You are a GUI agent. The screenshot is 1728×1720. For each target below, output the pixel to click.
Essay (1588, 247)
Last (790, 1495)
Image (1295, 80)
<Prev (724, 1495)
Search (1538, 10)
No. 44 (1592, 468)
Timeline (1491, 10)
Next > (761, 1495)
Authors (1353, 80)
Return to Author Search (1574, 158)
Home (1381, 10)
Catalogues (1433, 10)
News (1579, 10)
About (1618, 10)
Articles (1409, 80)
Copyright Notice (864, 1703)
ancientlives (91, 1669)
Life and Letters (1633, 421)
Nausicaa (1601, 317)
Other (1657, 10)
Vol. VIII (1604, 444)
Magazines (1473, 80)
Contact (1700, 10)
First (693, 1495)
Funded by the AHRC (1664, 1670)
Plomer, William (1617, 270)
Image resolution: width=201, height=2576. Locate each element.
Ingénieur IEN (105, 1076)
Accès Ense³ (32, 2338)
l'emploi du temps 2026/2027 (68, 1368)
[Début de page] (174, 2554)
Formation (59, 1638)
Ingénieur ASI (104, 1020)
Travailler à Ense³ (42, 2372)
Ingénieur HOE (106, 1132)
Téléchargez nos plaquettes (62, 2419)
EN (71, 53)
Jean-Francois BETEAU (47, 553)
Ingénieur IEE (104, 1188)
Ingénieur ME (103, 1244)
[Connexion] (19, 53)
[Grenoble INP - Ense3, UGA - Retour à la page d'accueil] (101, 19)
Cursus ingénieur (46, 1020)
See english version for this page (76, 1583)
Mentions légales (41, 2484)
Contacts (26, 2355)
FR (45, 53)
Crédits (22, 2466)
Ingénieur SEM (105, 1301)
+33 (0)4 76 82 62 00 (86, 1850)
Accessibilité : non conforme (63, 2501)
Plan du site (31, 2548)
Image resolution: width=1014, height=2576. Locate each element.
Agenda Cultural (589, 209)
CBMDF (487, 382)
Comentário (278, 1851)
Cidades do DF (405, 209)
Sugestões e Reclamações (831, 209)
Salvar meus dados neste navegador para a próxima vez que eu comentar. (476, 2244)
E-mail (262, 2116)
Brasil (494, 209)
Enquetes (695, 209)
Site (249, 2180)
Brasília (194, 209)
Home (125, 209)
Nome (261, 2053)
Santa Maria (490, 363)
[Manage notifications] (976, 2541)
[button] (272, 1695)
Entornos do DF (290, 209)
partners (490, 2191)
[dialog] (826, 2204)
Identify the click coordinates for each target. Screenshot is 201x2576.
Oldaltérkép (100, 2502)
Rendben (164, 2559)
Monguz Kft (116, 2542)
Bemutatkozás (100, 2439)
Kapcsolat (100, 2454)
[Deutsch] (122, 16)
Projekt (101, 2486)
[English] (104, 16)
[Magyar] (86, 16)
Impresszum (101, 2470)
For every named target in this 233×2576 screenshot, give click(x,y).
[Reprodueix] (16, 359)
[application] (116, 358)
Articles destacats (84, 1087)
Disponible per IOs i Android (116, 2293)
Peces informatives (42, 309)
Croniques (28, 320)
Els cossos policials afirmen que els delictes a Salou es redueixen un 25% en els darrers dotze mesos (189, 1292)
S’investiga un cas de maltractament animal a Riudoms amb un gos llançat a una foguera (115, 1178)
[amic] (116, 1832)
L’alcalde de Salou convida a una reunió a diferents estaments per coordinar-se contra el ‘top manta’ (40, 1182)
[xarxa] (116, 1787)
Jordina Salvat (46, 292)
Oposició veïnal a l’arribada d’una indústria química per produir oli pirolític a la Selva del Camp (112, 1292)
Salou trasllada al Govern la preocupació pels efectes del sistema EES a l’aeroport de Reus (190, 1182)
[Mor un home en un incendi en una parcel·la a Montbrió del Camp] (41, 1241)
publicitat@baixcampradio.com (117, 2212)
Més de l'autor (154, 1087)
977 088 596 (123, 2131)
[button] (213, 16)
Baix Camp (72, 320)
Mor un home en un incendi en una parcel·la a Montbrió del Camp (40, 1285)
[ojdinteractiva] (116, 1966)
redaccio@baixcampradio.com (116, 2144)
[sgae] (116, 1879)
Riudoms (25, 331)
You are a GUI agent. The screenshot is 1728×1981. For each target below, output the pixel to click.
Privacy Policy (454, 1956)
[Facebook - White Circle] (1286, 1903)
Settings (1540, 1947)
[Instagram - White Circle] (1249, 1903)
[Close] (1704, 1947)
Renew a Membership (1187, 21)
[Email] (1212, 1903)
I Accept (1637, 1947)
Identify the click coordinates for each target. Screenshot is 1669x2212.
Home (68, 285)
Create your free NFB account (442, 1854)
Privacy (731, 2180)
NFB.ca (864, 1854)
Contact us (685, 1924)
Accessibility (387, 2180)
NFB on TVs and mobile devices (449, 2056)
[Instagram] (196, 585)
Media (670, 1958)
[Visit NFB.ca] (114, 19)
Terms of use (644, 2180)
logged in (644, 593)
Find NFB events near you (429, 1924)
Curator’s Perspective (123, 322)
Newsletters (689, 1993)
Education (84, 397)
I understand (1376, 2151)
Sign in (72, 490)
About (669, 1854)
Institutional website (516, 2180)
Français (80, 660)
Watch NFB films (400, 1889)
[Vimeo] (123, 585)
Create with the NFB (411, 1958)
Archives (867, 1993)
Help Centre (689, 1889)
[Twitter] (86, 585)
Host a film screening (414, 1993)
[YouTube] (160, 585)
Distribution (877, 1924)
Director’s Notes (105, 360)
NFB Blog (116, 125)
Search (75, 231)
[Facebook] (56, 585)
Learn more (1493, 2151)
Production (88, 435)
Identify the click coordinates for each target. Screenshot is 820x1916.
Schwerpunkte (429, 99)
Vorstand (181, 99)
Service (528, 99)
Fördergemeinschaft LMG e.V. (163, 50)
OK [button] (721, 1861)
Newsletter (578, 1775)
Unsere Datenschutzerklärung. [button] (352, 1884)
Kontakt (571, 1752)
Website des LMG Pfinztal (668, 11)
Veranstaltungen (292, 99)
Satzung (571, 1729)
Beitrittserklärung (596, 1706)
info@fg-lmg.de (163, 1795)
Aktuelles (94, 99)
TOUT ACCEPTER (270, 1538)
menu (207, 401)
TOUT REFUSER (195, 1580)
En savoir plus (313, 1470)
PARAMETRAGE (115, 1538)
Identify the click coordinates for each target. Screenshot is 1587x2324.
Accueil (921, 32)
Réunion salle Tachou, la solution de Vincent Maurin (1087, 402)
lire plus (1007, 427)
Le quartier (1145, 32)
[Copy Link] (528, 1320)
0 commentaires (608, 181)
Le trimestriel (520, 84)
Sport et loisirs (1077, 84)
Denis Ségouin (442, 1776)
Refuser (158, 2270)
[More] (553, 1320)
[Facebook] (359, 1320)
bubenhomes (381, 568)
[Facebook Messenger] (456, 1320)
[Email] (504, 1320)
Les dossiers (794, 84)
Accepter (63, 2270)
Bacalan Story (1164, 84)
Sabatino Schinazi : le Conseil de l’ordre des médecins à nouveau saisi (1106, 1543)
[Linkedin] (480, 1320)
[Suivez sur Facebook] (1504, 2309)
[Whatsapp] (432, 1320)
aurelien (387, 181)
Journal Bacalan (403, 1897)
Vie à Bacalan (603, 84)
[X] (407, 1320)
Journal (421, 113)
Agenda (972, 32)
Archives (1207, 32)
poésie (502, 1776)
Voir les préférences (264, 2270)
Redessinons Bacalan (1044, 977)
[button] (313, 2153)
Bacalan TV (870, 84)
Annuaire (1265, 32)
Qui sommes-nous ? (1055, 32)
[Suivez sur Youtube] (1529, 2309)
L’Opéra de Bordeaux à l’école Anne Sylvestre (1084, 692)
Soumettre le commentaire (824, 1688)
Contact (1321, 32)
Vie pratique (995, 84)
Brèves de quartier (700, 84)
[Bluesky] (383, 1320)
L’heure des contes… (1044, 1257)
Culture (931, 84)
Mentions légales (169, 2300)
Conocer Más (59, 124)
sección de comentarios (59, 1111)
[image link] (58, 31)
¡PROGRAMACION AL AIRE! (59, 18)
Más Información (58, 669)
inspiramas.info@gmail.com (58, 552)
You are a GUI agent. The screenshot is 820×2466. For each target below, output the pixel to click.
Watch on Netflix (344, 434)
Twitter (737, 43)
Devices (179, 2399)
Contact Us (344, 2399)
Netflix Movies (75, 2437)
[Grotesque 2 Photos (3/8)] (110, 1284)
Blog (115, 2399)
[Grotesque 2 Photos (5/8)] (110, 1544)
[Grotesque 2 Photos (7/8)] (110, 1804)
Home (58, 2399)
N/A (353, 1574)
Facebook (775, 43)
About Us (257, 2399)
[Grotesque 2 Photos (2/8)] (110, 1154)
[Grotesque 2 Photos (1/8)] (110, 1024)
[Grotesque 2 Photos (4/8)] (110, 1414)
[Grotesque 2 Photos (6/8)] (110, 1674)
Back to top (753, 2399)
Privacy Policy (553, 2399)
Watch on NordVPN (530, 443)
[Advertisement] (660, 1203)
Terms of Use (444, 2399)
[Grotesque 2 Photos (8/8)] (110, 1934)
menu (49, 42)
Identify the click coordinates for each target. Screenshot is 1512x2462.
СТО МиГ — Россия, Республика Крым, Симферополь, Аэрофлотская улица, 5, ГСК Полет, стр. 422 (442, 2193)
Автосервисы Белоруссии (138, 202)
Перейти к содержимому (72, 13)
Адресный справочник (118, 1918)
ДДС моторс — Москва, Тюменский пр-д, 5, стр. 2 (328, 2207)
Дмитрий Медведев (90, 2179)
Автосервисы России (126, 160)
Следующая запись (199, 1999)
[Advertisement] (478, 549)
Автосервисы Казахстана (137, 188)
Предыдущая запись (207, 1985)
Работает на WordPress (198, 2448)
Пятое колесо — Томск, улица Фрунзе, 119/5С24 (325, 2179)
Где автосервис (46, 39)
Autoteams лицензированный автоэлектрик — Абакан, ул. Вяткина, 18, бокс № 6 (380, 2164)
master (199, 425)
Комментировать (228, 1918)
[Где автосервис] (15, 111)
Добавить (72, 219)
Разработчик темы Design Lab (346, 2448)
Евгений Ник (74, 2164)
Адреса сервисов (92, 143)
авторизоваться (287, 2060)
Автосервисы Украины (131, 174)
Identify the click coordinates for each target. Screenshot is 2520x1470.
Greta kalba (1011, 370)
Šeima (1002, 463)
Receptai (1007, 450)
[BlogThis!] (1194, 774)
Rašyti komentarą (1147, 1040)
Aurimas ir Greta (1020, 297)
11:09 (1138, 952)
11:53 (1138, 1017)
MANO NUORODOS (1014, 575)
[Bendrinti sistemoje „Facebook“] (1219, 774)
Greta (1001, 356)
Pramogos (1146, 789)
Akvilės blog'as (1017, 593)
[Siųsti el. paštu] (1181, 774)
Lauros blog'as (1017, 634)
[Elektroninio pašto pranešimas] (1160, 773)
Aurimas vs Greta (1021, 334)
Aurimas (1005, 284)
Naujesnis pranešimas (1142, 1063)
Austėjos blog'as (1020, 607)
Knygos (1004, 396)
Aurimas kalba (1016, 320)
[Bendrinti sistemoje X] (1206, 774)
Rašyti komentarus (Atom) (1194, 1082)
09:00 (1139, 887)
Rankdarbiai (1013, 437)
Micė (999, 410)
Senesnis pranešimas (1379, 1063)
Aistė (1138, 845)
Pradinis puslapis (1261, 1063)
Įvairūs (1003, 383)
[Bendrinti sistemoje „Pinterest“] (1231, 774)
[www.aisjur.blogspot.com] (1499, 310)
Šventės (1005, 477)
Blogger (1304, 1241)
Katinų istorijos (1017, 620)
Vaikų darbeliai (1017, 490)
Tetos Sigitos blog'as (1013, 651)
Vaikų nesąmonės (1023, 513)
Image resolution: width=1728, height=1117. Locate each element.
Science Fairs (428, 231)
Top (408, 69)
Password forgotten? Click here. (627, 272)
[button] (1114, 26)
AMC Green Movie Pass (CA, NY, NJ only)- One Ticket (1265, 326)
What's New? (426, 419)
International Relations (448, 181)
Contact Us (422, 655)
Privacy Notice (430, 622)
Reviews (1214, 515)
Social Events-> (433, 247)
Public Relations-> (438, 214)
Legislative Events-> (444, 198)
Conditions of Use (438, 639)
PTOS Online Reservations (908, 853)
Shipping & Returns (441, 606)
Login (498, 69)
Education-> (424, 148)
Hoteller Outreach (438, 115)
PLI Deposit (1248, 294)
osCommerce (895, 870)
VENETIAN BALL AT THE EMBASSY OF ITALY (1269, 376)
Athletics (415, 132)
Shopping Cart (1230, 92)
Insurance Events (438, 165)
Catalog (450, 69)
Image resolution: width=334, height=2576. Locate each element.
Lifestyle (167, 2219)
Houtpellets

- **Work item**
Only those lines running from the one containing "Naujesnis pranešimas (1142, 1063)" through the last line of the data above are to be copied, exactly, with both ends included.

- **Solution to this exercise**
Naujesnis pranešimas (1142, 1063)
Austėjos blog'as (1020, 607)
Knygos (1004, 396)
Aurimas kalba (1016, 320)
[Bendrinti sistemoje X] (1206, 774)
Rašyti komentarus (Atom) (1194, 1082)
09:00 (1139, 887)
Rankdarbiai (1013, 437)
Micė (999, 410)
Senesnis pranešimas (1379, 1063)
Aistė (1138, 845)
Pradinis puslapis (1261, 1063)
Įvairūs (1003, 383)
[Bendrinti sistemoje „Pinterest“] (1231, 774)
[www.aisjur.blogspot.com] (1499, 310)
Šventės (1005, 477)
Blogger (1304, 1241)
Katinų istorijos (1017, 620)
Vaikų darbeliai (1017, 490)
Tetos Sigitos blog'as (1013, 651)
Vaikų nesąmonės (1023, 513)
Image resolution: width=1728, height=1117. Locate each element.
Science Fairs (428, 231)
Top (408, 69)
Password forgotten? Click here. (627, 272)
[button] (1114, 26)
AMC Green Movie Pass (CA, NY, NJ only)- One Ticket (1265, 326)
What's New? (426, 419)
International Relations (448, 181)
Contact Us (422, 655)
Privacy Notice (430, 622)
Reviews (1214, 515)
Social Events-> (433, 247)
Public Relations-> (438, 214)
Legislative Events-> (444, 198)
Conditions of Use (438, 639)
PTOS Online Reservations (908, 853)
Shipping & Returns (441, 606)
Login (498, 69)
Education-> (424, 148)
Hoteller Outreach (438, 115)
PLI Deposit (1248, 294)
osCommerce (895, 870)
VENETIAN BALL AT THE EMBASSY OF ITALY (1269, 376)
Athletics (415, 132)
Shopping Cart (1230, 92)
Insurance Events (438, 165)
Catalog (450, 69)
Image resolution: width=334, height=2576. Locate each element.
Lifestyle (167, 2219)
Houtpellets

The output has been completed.